Designing a scaffolding system to rise 120 ft. at a 90-degree angle is easy enough for an experienced scaffold contractor — it is another story when that scaffolding soars on a tilt.
Such was the case near Sudbury, Ont. where Phoenix Industrial Services was retained to design and build a 120 by 65-foot wide tower of steel tubing up the side of a 90-year-old power dam undergoing a concrete repair and maintenance program last year.
“System scaffolding is very strong vertically, when you stand the tube legs vertically on top of each other,” says Andrew Smith, general manager, Phoenix Industrial Services.
At the power dam, however, Phoenix had to angle its scaffolding by as much as 15 degrees, off vertical.
In other words it rose 75 degrees, not 90 degrees up.
In the past, Phoenix has relied on conventional design methods to calculate a structurally sound tower on such an angled vertical rise. That can be time consuming.
On a previous project, for example, a tower scaffolding design was out by two or so degrees, explains Phoenix’s president Paul Lynds. “We had to re-adjust the whole scaffold . . . . order different sizes of ledgers to figure out the correct angle.”
With a tight schedule and budget at the power dam, Phoenix could not afford a trial and error process of assembly in-situ. Therefore, the contractor turned to a 3D modeling software program to ensure a properly engineer scaffolding tower that would conform precisely to the power dam’s concrete face.
“With the 3D software, we probably saved 35 man days,” says Smith.
Even with 3D software the design solution was not simple because the contractor relied on original drawings of the near-century-old dam which didn’t include buildings constructed later at its base. Phoenix took photographs from the top of the dam looking down on outbuildings and input the photos into the software program.
Phoenix used a custom method of tying its rosette scaffold system into near-vertical faces. The design transfers most of the load from the steel tubing system into the structure — in this case the concrete dam.
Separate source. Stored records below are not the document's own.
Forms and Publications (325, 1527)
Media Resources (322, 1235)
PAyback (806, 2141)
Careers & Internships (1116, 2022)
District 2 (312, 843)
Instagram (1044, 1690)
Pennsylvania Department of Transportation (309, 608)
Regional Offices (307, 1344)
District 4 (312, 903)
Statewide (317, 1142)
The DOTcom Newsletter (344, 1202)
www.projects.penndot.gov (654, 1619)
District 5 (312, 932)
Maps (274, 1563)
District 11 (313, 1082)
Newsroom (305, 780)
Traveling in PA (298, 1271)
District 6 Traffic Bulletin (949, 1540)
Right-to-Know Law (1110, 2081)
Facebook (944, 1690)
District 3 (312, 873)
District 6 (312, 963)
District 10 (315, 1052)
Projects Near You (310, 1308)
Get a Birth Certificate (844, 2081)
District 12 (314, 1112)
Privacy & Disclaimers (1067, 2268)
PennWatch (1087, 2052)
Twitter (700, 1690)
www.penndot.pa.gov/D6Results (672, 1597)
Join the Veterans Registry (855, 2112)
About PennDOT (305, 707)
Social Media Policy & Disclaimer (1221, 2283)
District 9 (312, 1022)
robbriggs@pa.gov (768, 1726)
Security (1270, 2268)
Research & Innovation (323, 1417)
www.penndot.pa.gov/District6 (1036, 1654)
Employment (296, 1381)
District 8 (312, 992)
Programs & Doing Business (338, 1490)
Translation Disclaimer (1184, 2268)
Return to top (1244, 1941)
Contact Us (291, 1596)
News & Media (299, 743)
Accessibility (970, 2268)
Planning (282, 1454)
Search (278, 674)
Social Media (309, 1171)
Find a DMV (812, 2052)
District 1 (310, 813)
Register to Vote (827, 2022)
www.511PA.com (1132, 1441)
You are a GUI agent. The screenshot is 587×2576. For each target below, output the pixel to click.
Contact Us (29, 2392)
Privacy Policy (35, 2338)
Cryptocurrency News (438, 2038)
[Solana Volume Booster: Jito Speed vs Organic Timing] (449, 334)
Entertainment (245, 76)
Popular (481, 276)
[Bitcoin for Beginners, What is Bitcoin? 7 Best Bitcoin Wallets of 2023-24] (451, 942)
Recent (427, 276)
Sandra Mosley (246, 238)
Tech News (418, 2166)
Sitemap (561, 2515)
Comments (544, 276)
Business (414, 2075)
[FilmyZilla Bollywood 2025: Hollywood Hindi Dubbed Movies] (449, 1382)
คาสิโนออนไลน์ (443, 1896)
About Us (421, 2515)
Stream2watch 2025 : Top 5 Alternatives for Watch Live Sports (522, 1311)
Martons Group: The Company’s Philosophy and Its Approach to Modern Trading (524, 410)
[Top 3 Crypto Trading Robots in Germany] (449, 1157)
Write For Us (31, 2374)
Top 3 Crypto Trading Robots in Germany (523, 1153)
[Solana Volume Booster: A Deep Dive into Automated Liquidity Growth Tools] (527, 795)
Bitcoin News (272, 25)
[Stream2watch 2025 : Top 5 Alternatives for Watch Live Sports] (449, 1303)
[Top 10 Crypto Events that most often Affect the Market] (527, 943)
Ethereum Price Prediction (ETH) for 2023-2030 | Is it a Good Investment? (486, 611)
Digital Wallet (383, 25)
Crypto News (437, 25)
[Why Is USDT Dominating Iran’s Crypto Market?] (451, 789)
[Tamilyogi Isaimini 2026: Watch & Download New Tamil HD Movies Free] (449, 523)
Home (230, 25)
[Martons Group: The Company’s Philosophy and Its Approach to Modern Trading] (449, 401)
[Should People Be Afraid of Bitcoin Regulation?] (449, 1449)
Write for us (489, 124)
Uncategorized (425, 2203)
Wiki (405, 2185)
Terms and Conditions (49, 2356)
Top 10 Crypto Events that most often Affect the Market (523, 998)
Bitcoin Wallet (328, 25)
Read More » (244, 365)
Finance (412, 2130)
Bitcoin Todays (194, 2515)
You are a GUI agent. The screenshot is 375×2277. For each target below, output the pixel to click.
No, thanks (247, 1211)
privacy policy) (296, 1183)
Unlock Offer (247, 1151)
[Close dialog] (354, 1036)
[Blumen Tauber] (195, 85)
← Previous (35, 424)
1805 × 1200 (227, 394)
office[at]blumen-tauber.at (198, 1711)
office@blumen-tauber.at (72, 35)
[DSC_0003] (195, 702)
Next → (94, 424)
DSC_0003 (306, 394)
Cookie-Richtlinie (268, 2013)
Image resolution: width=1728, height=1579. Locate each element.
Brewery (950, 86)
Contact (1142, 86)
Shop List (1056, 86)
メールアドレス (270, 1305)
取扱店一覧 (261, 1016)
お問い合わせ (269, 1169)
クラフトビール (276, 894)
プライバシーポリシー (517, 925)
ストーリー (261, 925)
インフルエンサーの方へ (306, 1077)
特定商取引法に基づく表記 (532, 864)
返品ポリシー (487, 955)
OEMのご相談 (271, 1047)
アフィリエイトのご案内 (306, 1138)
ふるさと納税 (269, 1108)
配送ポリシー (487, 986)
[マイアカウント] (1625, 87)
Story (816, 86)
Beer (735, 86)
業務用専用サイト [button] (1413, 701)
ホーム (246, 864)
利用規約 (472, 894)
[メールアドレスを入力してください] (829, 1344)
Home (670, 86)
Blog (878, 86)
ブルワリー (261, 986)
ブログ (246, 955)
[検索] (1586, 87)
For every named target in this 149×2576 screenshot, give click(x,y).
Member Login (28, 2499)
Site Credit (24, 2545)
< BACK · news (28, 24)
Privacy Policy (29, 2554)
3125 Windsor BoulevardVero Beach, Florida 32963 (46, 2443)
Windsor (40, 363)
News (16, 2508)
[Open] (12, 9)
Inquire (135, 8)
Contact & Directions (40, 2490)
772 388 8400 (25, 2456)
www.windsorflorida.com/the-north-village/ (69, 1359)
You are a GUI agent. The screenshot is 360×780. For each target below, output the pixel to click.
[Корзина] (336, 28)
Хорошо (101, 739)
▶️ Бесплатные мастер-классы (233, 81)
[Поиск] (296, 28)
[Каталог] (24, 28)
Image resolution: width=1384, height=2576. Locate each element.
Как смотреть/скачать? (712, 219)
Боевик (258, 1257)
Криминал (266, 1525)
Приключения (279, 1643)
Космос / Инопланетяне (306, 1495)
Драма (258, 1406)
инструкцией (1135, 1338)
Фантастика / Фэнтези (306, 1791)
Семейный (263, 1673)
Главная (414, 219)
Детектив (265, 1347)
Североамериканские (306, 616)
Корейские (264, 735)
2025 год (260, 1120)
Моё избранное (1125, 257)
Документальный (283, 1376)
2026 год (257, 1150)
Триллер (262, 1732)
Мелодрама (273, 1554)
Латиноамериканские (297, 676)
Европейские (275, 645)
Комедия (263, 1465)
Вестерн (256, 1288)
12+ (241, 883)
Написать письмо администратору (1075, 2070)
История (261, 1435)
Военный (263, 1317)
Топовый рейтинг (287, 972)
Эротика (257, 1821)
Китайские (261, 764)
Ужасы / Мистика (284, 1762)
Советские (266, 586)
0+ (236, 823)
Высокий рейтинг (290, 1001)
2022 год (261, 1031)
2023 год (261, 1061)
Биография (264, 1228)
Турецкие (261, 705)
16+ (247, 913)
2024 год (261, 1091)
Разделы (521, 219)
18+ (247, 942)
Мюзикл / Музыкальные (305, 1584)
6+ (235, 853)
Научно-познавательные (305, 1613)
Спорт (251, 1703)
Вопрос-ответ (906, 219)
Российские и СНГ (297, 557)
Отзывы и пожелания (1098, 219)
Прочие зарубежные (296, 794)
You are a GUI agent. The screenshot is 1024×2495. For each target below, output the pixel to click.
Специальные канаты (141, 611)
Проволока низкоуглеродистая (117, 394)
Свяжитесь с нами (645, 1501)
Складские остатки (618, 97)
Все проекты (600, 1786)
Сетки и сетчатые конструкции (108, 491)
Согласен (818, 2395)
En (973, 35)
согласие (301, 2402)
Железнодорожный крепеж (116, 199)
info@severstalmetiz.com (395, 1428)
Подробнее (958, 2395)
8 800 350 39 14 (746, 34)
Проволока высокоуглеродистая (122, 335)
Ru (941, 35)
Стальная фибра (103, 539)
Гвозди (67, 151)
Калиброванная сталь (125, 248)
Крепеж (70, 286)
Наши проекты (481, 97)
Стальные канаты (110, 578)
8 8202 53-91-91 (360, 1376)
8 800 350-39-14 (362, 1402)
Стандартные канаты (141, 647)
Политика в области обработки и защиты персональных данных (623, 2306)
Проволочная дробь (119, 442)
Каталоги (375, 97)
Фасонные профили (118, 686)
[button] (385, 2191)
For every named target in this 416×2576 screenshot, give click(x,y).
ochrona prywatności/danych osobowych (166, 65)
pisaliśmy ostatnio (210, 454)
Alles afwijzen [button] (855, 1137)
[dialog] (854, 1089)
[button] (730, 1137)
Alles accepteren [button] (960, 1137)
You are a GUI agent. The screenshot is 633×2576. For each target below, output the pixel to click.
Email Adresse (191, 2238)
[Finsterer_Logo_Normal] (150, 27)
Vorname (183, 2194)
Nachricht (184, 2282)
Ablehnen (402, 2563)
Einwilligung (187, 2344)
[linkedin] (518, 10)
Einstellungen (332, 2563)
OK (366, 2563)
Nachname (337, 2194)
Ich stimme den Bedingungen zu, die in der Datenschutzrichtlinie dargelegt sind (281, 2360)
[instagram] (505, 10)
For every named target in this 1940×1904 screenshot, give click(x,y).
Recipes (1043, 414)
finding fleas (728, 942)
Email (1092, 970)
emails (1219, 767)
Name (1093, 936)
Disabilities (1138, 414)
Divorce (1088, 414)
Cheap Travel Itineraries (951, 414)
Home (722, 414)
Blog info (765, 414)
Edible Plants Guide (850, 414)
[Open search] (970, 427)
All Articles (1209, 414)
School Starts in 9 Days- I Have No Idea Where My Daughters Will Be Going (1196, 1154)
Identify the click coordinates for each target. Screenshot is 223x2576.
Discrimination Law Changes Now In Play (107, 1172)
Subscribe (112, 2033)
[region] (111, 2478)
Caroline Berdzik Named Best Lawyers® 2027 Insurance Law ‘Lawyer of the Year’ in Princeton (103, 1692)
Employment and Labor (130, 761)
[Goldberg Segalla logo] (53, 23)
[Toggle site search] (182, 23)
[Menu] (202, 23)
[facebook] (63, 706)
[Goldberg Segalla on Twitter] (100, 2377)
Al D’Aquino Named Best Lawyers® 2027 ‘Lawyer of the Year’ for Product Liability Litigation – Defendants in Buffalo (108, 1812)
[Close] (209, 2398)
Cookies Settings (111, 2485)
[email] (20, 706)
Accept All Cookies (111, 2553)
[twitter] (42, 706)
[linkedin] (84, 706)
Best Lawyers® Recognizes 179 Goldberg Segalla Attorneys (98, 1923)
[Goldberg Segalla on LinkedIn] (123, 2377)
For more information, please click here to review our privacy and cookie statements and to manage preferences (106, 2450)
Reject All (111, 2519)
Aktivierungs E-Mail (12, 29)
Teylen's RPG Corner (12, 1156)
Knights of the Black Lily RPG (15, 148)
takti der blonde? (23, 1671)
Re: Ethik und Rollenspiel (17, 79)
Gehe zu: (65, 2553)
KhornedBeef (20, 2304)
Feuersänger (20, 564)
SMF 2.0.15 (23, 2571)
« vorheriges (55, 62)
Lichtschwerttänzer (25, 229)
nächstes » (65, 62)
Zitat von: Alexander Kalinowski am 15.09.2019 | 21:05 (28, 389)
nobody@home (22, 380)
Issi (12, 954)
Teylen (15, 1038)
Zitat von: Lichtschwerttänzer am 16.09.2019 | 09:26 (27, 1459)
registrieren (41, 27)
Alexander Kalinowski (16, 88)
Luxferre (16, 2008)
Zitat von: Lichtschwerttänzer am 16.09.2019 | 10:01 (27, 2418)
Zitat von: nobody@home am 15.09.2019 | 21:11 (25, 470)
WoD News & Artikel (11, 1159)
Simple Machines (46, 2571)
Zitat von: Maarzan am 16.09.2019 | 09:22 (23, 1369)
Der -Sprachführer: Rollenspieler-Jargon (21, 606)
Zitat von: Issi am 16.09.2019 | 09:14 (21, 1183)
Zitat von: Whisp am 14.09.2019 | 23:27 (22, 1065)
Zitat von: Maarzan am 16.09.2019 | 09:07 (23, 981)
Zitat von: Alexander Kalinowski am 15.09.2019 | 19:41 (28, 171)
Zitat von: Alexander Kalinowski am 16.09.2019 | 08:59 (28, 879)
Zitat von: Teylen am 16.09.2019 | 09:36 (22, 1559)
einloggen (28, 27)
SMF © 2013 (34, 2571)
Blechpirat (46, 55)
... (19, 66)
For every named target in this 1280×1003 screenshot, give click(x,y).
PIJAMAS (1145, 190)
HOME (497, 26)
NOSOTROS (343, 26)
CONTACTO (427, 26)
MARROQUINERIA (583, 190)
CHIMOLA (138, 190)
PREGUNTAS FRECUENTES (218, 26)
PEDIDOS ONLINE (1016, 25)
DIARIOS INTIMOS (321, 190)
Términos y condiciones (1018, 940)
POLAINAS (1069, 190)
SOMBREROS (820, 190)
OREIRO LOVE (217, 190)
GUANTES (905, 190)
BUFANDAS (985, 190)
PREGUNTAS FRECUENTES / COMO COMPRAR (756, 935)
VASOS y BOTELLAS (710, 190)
“Our system uses anchors, but it is the manner in which we use them to attach the scaffold to dam face that is unique,” explains Smith.
“You could say it allows us to convert a concrete wall into a giant scaffold tube.”
Another challenge for the contractor was “a nasty winter,” which resulted in ice buildup at the base of the scaffolding near the lake’s edge. A protective buffer of straw around the scaffolding prevented damage or movement of the tower.
With no road access, materials and equipment were transported on barges and boats across a lake to the site. “We probably had to cross back and forth 30-40 times,” says Lynds, because the site had no laydown space.
“Once we knew what our bay sizes (comprised of standards, ledgers and braces) were going to be, we were able to ship the required ratios and quantities to allow us to keep building. It was about managing the right sizes and the right time.”
The scaffolding contract was completed on schedule in about a month-and-a-half, including equipment and materials mobilization, says Smith, adding that the peak crew was seven carpenters.
The site posed safety risks for the crew, but Phoenix had no lost-time accidents and, in fact, has had no lost-time accidents since the firm was founded by Lynds in 2001.
Part of the reason for the unblemished safety record is because, along with implementing the standard core safety program, the contractor always sets up site-specific fall protection plans and other site-specific mitigation measures. Even rescue plans are made.
“We don’t go into a project without fully understanding the risks and finding a way to mitigate those risks,” says Smith.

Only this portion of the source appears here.